Goal of the exercise: For the entries that follow, count the lines containing the string "computer" and write only the number.

*** Records ***

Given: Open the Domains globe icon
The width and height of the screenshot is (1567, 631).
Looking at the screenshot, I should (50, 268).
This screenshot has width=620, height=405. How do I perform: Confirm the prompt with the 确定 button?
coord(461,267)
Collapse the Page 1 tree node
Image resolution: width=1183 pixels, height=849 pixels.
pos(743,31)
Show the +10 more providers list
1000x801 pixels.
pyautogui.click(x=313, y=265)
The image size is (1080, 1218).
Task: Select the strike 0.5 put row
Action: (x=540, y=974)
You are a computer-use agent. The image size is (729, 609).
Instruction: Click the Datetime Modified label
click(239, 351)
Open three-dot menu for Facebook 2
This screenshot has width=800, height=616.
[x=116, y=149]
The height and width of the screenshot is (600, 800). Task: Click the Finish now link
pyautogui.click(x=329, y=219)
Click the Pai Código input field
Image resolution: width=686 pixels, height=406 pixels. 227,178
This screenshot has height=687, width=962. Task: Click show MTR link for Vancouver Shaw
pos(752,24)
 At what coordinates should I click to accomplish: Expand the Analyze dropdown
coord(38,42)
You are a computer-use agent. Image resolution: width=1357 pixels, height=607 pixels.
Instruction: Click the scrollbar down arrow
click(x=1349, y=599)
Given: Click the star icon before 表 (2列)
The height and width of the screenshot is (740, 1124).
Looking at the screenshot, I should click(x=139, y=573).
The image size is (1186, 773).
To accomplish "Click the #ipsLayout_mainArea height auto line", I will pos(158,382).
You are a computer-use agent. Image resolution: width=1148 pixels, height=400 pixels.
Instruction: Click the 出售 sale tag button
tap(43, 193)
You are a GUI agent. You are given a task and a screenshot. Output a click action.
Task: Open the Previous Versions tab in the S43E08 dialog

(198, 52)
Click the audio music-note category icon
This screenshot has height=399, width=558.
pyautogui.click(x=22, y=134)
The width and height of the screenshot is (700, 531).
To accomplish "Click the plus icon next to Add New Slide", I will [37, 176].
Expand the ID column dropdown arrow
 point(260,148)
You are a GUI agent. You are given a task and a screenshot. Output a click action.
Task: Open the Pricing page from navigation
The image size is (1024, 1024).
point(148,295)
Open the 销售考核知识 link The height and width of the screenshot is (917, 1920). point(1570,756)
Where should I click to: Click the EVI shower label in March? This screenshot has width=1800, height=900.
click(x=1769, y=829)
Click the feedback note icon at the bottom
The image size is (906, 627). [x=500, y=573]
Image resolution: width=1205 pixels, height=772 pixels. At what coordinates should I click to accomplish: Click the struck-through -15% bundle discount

*** End of Records ***

Written answer: 3